Last September we joined Herzog as he taught aspiring filmmakers on the Spanish island of La Palma off the west coast of Africa. It's covered in volcanic rock and ash from an eruption three years ago — a Herzogian landscape if ever there was one.
It's an 11-day workshop: less about the fundamentals of filmmaking, and more about poetic vision and grit.
Werner Herzog: It's his fantasies. It's his ghosts that he's searching.

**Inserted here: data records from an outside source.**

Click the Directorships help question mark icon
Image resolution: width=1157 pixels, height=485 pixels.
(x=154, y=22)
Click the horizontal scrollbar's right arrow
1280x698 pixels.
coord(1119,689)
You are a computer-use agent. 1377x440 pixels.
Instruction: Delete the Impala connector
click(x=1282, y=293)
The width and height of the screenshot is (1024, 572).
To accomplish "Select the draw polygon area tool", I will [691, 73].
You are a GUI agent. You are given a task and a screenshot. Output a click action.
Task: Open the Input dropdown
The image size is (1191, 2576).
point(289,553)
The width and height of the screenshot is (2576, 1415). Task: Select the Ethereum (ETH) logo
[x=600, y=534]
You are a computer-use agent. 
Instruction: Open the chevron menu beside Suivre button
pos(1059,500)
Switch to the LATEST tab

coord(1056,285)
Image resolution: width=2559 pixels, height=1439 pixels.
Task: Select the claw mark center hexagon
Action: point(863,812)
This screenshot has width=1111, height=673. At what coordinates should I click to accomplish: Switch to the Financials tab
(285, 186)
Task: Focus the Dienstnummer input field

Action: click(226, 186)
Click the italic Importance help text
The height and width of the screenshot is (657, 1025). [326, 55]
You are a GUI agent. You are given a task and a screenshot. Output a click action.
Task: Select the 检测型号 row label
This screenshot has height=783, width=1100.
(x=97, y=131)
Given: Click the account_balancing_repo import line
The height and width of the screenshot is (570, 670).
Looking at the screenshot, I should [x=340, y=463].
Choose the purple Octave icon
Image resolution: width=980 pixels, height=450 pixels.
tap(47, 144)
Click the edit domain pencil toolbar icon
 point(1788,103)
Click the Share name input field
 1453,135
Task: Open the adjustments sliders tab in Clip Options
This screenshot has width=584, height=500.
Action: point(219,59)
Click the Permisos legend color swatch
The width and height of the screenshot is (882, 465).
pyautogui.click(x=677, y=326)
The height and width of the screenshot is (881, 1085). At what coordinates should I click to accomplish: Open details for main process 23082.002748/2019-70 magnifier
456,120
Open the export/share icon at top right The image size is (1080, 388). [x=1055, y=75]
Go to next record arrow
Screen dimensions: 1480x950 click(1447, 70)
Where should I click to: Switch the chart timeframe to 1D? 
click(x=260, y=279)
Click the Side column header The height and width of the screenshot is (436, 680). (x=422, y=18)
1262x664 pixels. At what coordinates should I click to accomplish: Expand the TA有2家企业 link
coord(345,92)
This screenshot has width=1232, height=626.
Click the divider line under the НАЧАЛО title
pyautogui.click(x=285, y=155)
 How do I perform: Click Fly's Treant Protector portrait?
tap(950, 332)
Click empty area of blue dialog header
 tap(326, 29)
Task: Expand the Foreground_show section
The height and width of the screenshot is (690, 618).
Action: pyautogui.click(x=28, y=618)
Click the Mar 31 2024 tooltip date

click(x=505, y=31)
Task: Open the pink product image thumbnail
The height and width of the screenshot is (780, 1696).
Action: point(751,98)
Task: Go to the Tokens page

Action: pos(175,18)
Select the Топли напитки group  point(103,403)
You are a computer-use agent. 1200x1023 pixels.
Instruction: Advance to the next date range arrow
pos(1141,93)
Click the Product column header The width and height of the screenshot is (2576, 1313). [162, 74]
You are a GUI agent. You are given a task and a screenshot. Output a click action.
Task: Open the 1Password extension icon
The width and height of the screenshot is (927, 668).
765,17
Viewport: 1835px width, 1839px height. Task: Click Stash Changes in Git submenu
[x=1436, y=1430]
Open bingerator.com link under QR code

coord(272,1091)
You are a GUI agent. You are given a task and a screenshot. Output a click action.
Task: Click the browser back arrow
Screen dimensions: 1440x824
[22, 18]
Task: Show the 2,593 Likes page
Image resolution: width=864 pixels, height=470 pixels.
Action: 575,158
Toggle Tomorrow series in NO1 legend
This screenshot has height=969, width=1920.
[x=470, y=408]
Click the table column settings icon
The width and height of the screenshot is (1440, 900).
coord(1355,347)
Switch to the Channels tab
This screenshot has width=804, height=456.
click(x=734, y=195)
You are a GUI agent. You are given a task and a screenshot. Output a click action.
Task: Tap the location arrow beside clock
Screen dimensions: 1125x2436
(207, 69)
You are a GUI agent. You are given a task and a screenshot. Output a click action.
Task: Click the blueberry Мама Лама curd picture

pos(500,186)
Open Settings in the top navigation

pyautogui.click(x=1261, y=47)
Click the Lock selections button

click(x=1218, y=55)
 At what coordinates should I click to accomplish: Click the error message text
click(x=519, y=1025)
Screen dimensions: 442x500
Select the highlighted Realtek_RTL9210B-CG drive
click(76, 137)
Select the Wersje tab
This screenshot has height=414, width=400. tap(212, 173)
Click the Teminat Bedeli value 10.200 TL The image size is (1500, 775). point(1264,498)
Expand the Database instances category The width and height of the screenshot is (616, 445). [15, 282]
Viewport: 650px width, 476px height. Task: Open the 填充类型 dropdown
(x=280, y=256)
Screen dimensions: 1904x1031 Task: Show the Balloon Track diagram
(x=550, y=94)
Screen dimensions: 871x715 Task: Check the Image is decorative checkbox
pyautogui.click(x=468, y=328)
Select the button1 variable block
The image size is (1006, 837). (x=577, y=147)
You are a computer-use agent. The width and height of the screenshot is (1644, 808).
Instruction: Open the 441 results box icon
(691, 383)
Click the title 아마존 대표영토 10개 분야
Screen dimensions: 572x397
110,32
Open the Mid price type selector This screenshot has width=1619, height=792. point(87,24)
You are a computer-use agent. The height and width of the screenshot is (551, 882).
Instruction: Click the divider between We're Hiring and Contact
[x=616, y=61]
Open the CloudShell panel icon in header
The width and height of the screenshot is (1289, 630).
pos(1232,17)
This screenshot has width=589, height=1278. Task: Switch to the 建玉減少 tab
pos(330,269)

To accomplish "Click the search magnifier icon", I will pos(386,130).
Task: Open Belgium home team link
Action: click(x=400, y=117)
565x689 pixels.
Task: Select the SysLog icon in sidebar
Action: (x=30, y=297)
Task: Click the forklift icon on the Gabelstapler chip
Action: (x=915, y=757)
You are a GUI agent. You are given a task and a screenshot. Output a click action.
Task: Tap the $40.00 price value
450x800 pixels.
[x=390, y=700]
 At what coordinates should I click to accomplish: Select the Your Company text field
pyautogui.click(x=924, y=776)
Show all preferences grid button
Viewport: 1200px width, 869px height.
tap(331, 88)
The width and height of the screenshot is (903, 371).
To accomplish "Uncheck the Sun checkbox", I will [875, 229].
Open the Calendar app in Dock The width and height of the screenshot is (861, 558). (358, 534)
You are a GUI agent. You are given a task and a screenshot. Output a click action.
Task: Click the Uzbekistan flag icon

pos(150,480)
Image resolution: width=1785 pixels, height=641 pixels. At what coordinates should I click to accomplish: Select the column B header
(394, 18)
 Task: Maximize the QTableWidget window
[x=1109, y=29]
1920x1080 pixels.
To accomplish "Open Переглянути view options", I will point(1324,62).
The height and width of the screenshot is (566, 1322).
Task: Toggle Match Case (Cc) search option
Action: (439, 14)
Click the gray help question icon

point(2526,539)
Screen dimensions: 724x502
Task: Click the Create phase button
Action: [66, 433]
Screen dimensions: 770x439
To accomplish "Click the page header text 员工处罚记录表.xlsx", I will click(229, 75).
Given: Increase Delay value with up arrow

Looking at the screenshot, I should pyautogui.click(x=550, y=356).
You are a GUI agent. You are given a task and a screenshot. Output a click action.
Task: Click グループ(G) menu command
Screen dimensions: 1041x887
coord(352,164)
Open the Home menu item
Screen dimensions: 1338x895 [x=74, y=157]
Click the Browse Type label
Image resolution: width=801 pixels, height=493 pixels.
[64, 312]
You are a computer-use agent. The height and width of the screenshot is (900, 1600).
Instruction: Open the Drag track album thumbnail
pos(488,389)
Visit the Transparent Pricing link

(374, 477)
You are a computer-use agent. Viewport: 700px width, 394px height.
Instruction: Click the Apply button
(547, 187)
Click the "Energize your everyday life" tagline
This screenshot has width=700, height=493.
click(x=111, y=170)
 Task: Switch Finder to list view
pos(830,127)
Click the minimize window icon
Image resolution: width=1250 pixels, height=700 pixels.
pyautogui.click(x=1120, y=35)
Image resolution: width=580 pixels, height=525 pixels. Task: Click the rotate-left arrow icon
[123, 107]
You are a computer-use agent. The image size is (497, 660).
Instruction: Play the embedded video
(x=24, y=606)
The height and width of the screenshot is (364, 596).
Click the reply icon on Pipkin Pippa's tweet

He calls it a film school for rogues.
Werner Herzog: And for the rogues. I also say, you are able-bodied. Earn money to finance your first films. But don't earn it with clerical works in an office. Go out and work as a bouncer in a sex club. Work as a warden in a lunatic asylum. Go out to a cattle ranch and-- and learn how to milk a cow. Earn your money that way, in real life.
You do not become a poet by being in a college. And I teach them a few things like-- forging-- a shooting permit. "Can I have--" you see. It should look really authentic.
Anderson Cooper: How to fake a f-- a shooting permit—
Werner Herzog: A shooting permit during a dictatorship.
Anderson Cooper: Have you made those?
Werner Herzog: Yes, of course. (laugh) And I teach lock picking. (laugh) You have to know-- yes, you have to be good at that--
Anderson Cooper: Wait a minute. To make a film you have to know how to forge a permit and pick a lock?
Werner Herzog: Yeah. And you better carry bolt cutters everywhere. (Laugh) It's not for the faint h-- hearted.